__ENUNCIADO A__: Com base no texto sobre a SpaceX, explique com que finalidade foi desenvolvido o foguetão Falcon 1 e que relação mantém com o atual Falcon 9.
__ENUNCIADO B__: Segundo o texto sobre a SpaceX, em que ano e com que foguetão a empresa fez o primeiro pouso propulsivo de um foguete orbital?
__ENUNCIADO C__: Escreva a continuação do texto sobre a SpaceX a partir da sua última frase.

__EXCERTO SELECIONADO__:
──────────

A SpaceX tem-se notabilizado nos últimos anos pelo desenvolvimento dos foguetões classe Falcon, que ao contrário dos anteriormente utilizados pela NASA são reutilizáveis, e pela “nave espacial” Dragon, um módulo tripulável que tem servido para abastecimento da Estação Espacial Internacional e para entrega de carga útil na órbita terrestre, como lançamentos de cubesats. Embora a “Crew Dragon” ainda não tenha levado, até ao momento, humanos ao Espaço, já fez o trajeto, “sozinha”, comandada remotamente a partir de uma base terrestre.
Para se perceber o que vai acontecer hoje, se as condições atmosféricas o permitirem), é preciso enquadrar sucessos da SpaceX no curto espaço de tempo em que os alcançou, até porque estão presentemente a mudar a história da Humanidade.
1 -Foi a primeira empresa privada a financiar e construir um foguetão lançador de combustível líquido (marco esse que atingiu em 2008), com o lançamento do Falcon 1. Este foguetão foi desenvolvido no período entre 2006-2009, como um teste estrutural para modelos futuros, sendo que ainda são utilizados esses princípios no atual Falcon 9;
2 - Foi também a primeira empresa com financiamento privado a lançar, orbitar e recuperar uma nave espacial (a cápsula Dragon em 2010);
3 - A SpaceX foi também a primeira empresa privada a enviar uma nave espacial para a Estação Espacial Internacional (EEI) (novamente a Dragon em 2012);
4 -A SpaceX fez o primeiro pouso propulsivo de um foguete orbital (Falcon 9 em 2015);
5 - A empresa aerospacial de Musk fez também a primeira reutilização de um foguetão orbital (Falcon 9 em 2017).
Logo em 2017, a SpaceX ganhou dez missões de abastecimento da Estação Espacial Internacional. Agora, quer fazer algo para o qual se está a preparar desde 2011: levar os primeiros humanos para o Espaço. Algo que, conseguido por uma empresa privada, representa um marco na História da Humanidade.
O administrador da NASA, Jim Bridenstine, explicou que a NASA é um cliente da SpaceX, e que em breve os clientes desta empresa privada serão outros, de todos os cantos do planeta. O voo da SpaceX, caso corra bem, será um marco na democratização do Espaço, e levará rapidamente à criação de cadeias económicas para exploração de recursos espaciais, nomeadamente na Lua após o lançamento do Programa Artemis de que já falámos aqui.
Um sucesso de Elon Musk ou da NASA?
Segundo a NASA, existem 60% de hipóteses de o lançamento se realizar neste dia. Realizando-se tal como esperado, será uma vitória de Elon Musk, da NASA ou dos dois?

──────────

__MATERIAL FORNECIDO__:
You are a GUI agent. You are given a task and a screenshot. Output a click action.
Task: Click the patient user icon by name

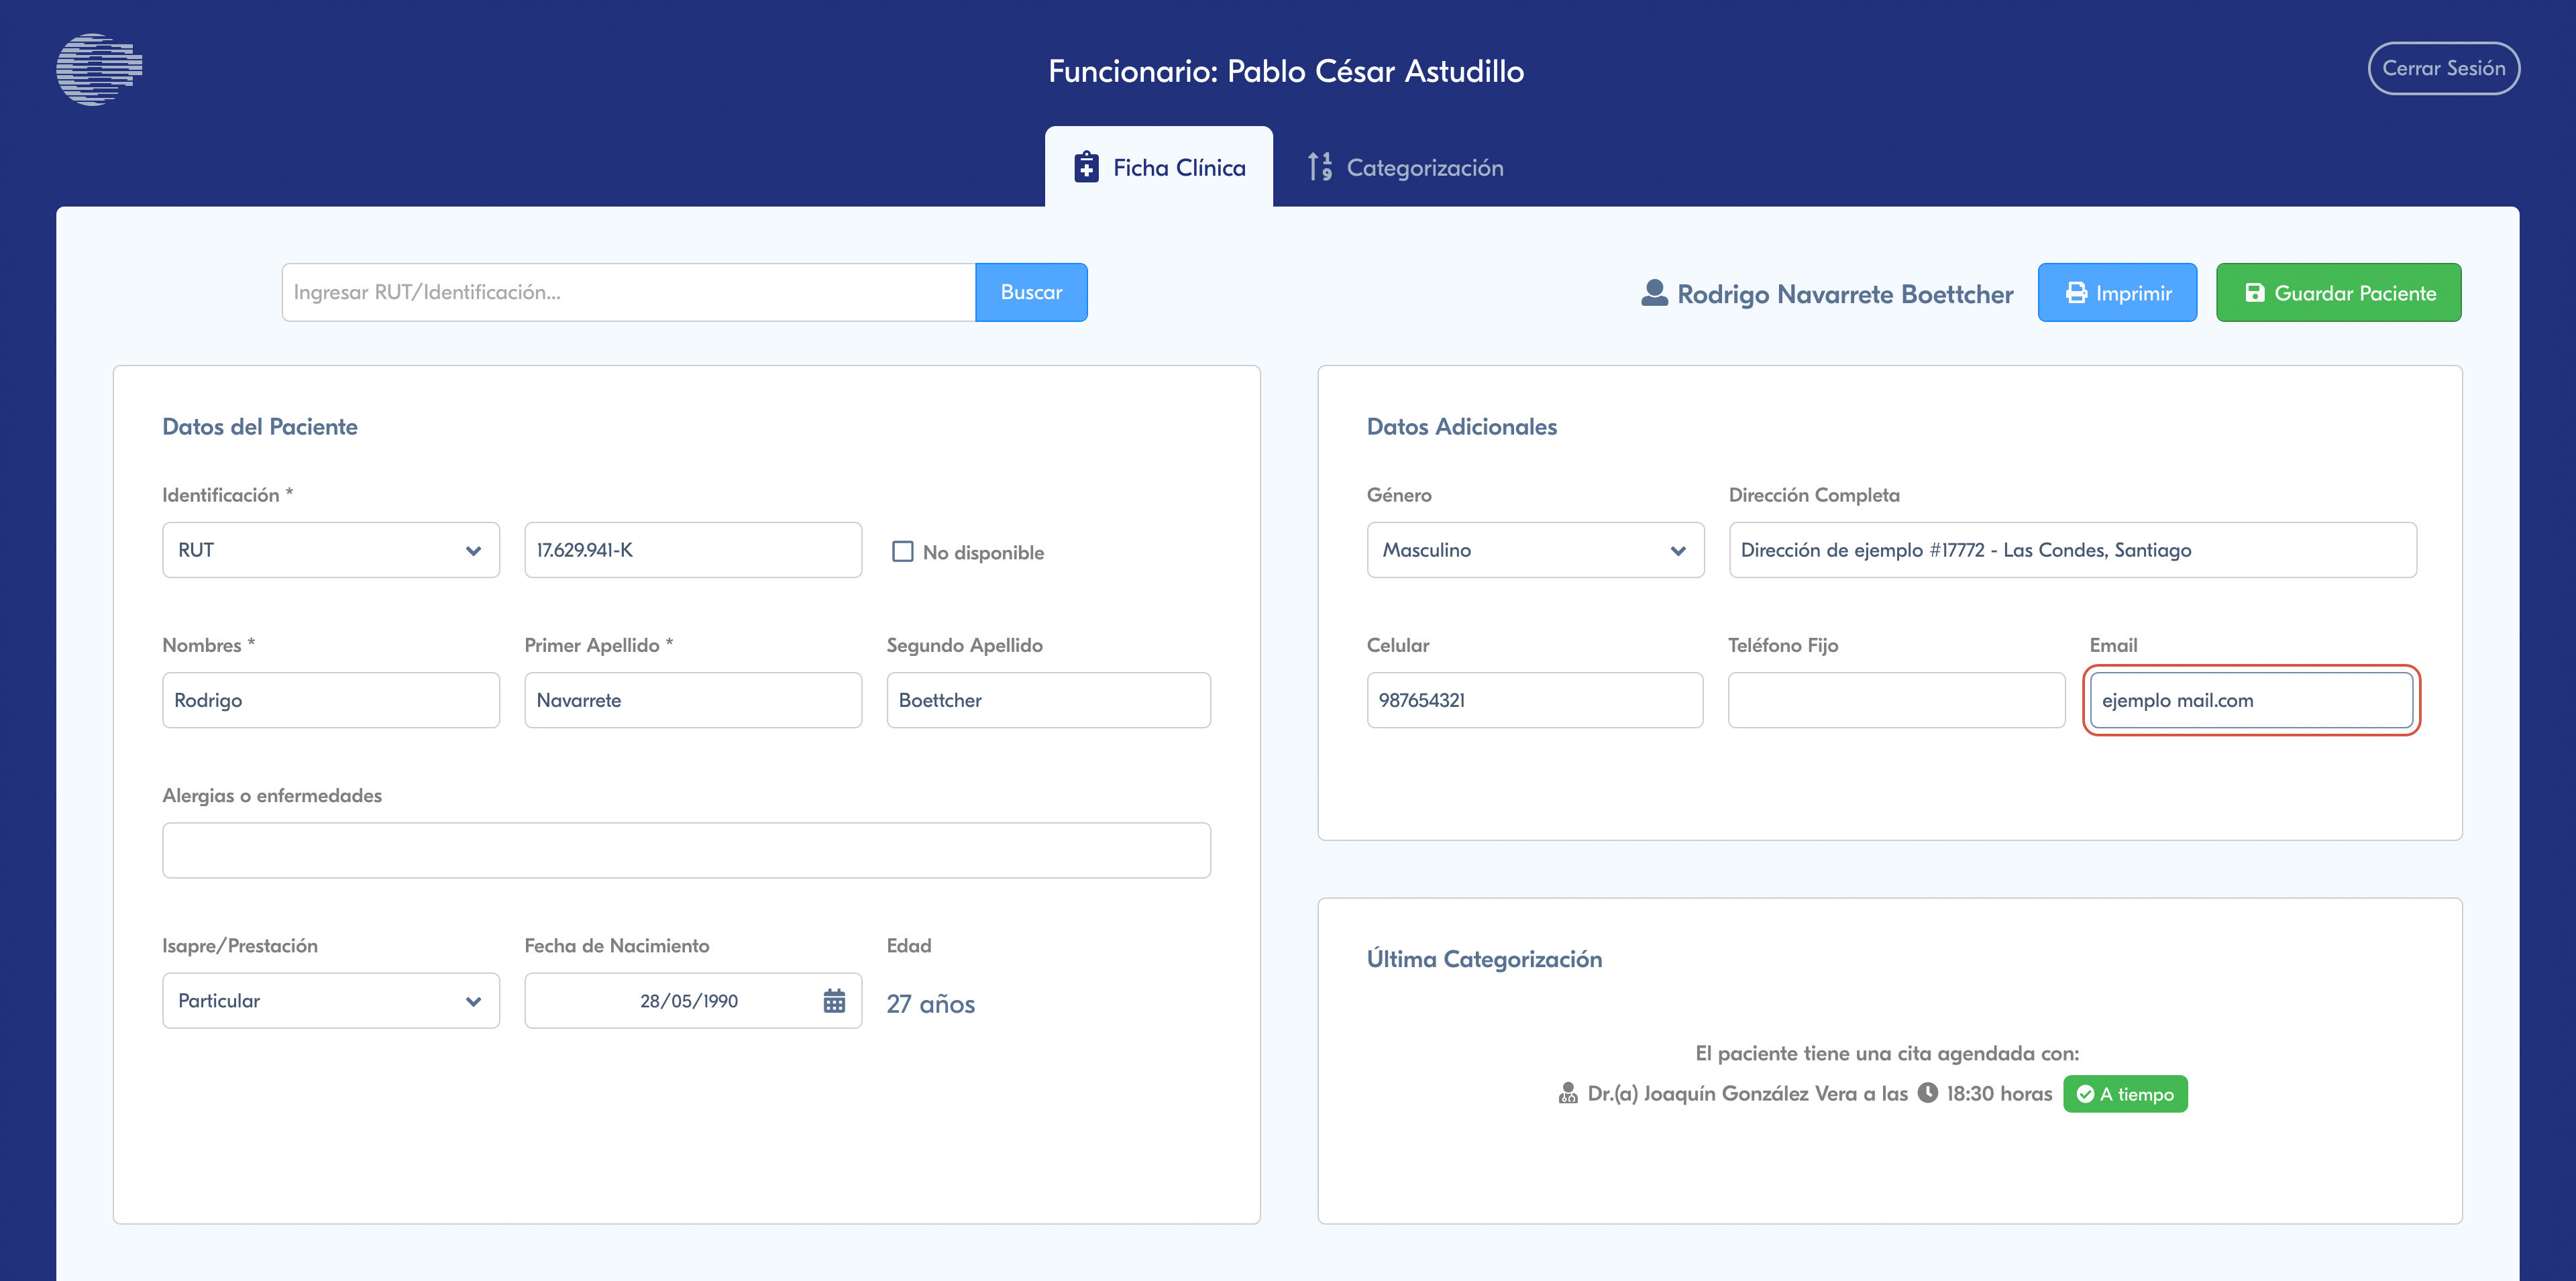(1654, 293)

──────────

__RESPOSTA ESPERADA A__: O Falcon 1 foi desenvolvido entre 2006 e 2009 como um teste estrutural para modelos futuros. Os seus princípios ainda são utilizados no atual Falcon 9.

__RESPOSTA ESPERADA B__: Em 2015, com o Falcon 9.

__RESPOSTA ESPERADA C__:
Antes de tudo, este lançamento é um teste. É importante sublinhá-lo porque na última década será a primeira vez que astronautas serão lançados para o Espaço a partir de solo americano (normalmente costumam apanhar “boleia” das naves russas Soyuz lançadas a partir do Cazaquistão, no cosmódromo russo de Baikonur). E a 80 milhões a “corrida” do táxi espacial, a NASA tinha mais tarde ou mais cedo que se apoiar numa solução americana privada.
É um teste também porque é a primeira vez que uma empresa privada levará humanos ao Espaço, e a SpaceX é a “equipa da casa” da NASA. Acresce ao exposto que a própria segurança dos astronautas americanos da NASA estava em risco. A 11 de Outubro de 2019 três astronautas americanos tiveram que fazer uma aterragem de emergência depois de um foguetão russo ter tido uma avaria em pleno ar.
E continuamos com os testes: a atual administração da NASA lançou o Programa de Tripulação Comercial da NASA que se vem juntar ao Commercial Lunar Payloads (Programa de entrega de carga útil na Lua). Estes dois programas são a espinha-dorsal para que o Programa Artemis (iniciar a construção de uma base lunar em 2024), resulte. E quem tiver a preponderância na Lua, terá a preponderância no Espaço. Não é em vão que estamos a assistir a uma autêntica corrida à Lua nos últimos três anos.
Ora a NASA criou estes dois instrumentos, os programas, para se poder apoiar também nos privados que estão a desenvolver a sua atividade na área aerospacial.
A NASA tem de facto estado completamente no controlo das operações desde o início: por exemplo os astronautas veteranos Bob Behnken e Doug Hurley, foram treinados pela NASA e designados para esta missão também pela agência norte-americana.
Dentro do campo dos testes, este voo não é uma experiência. A SpaceX passou os últimos seis anos a aprimorar a Crew Dragon (a “nave” espacial) que levará a tripulação. Ainda no ano passado foi realizado um “ensaio completo” até à Estação Espacial Internacional, numa viagem, felizmente, não tripulada em que se somaram alguns contratempos. É mérito de Elon Musk e da sua equipa terem conseguido ultrapassar esses obstáculos, tendo (tal como se espera) desenvolvido um veículo seguro que acabe com a dependência dos lançamentos russos. Porque a verdade é essa: desde oito de julho de 2011 (data do último voo do Space Shuttle da NASA), que no Espaço para missões tripuladas, os EUA apanham boleia dos russos.
Por isso, o financiamento privado, não é completamente “privado”: a NASA pagou 3,14 mil milhões à SpaceX para esta desenvolver a “nave” Crew Dragon. Mas aqui volta a ser mérito de Musk, porque a Boeing também foi apoiada em 4,8 mil milhões para desenvolver a nave da concorrência, a CST-100 Starliner, e não será a Boeing a ficar na História, por aquilo que, à data, é possível antever.
Se tudo correr bem, o Falcon 9 lançará o módulo Crew Dragon em órbita baixa da Terra 12 minutos após a descolagem. A “nave” Crew Dragon orbitará então a Terra durante 19 horas e é suposto os astronautas eventualmente dormirem e irem à “casa de banho”. O Crew Dragon foi desenvolvido para ter uma participação mínima da tripulação na sua pilotagem.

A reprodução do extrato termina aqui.